Türkiye Cumhuriyeti ile ekonomik ve mali konularda verimli bir iletişim sağlanabilmesi için meselelerin doğrudan Cumhurbaşkanı düzeyinde kurulması gerektiğini söyleyen Erhürman, Türkiye Cumhuriyeti’nin sisteminden dolayı bir mütekabiliyet ilkesi gereği söz konusu meselelerdeki iletişimin böyle olabileceğini kaydetti. Tufan Erhürman, “O nedenle Türkiye Cumhuriyeti ile söz konusu ilişkiler açısından da Cumhurbaşkanlığı makamının son derece önemli olduğunu düşünüyorum” dedi. Ekonominin merkezinde olan konulardan biri de Taşınmaz Mal meselesi olduğuna dikkat çeken Erhürman, sıkıntılı bir noktaya doğru ilerlendiğini belirtti.

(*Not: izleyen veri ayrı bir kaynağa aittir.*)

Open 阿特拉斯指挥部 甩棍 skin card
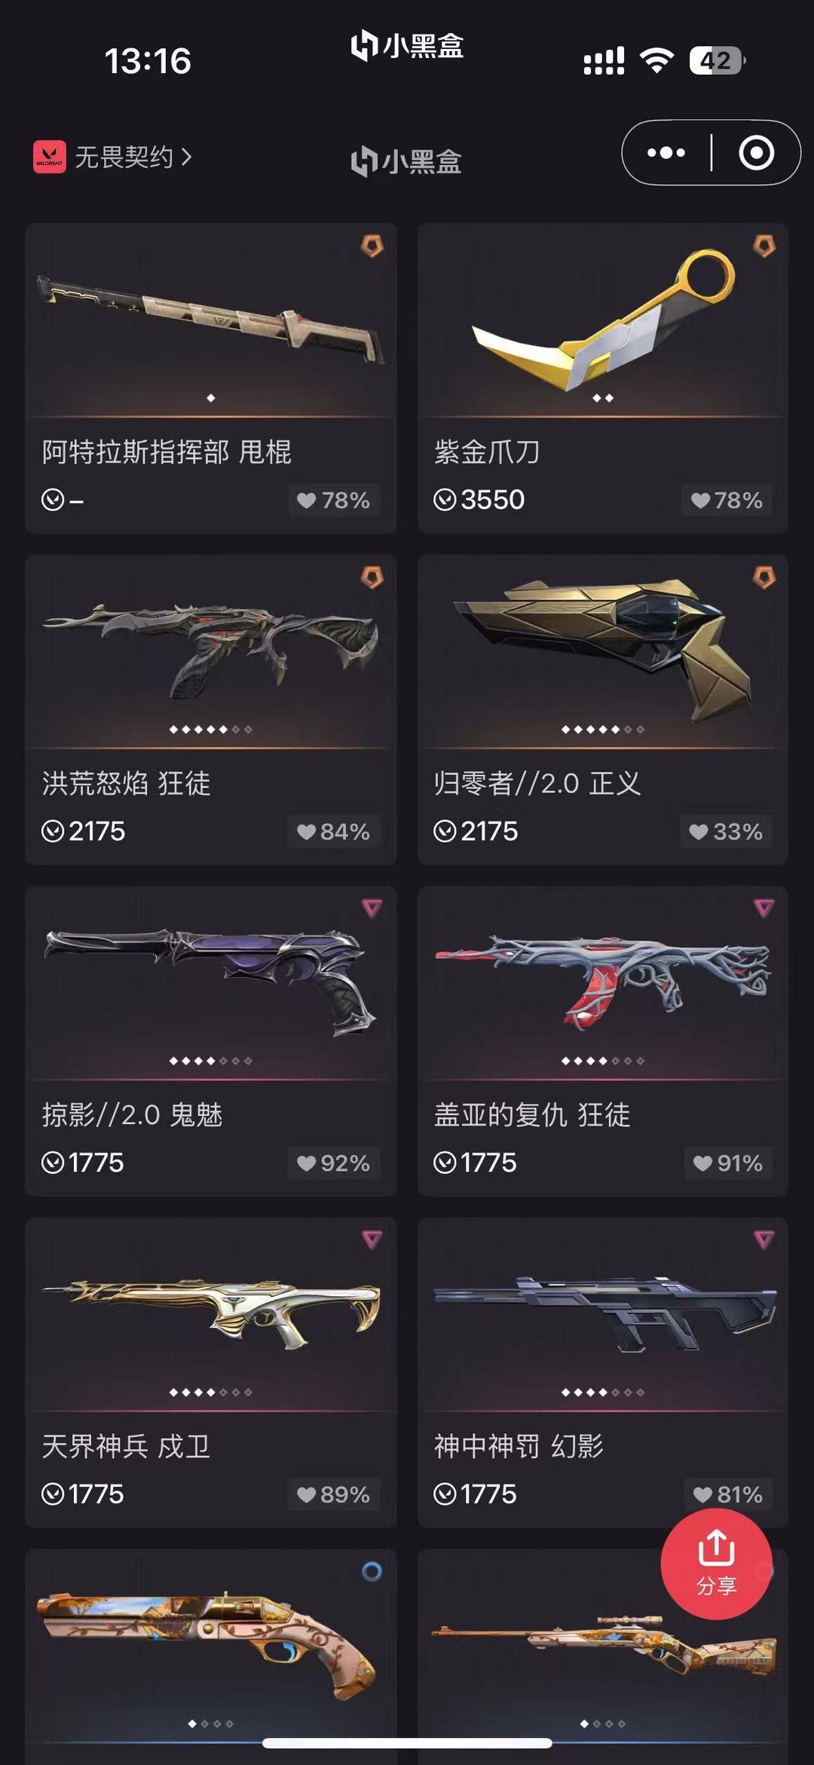pyautogui.click(x=211, y=378)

Taşınmaz Mal Komisyonu’nun 2005’te Cumhurbaşkanlığında hazırlandığının altını çizen Erhürman, bu meseleyi de Cumhurbaşkanlığının ele alması gerektiğini ifade etti. “Çalışmanın, emeğin karşılığını bulduğu, herkesin insan onuruna yaraşır bir yaşam süreceği bir ülke için gece gündüz demeden çalışacağız” diyen Erhürman, bu ülkenin üreticisinin, girişimcisinin, sanayicisinin, turizmcisinin, esnafının, içerideki ve dışarıdaki eşitsiz ve adil olmayan uygulama ve düzenlemelerle ezilmesine, itilmesine, kakılmasına engel olacaklarının altını çizdi. Tufan Erhürman, “Ayaklarımız üzerinde duracak, hep birlikte üretecek, pastayı hep birlikte büyütecek, hep birlikte, adil biçimde paylaşacağız” diye konuştu.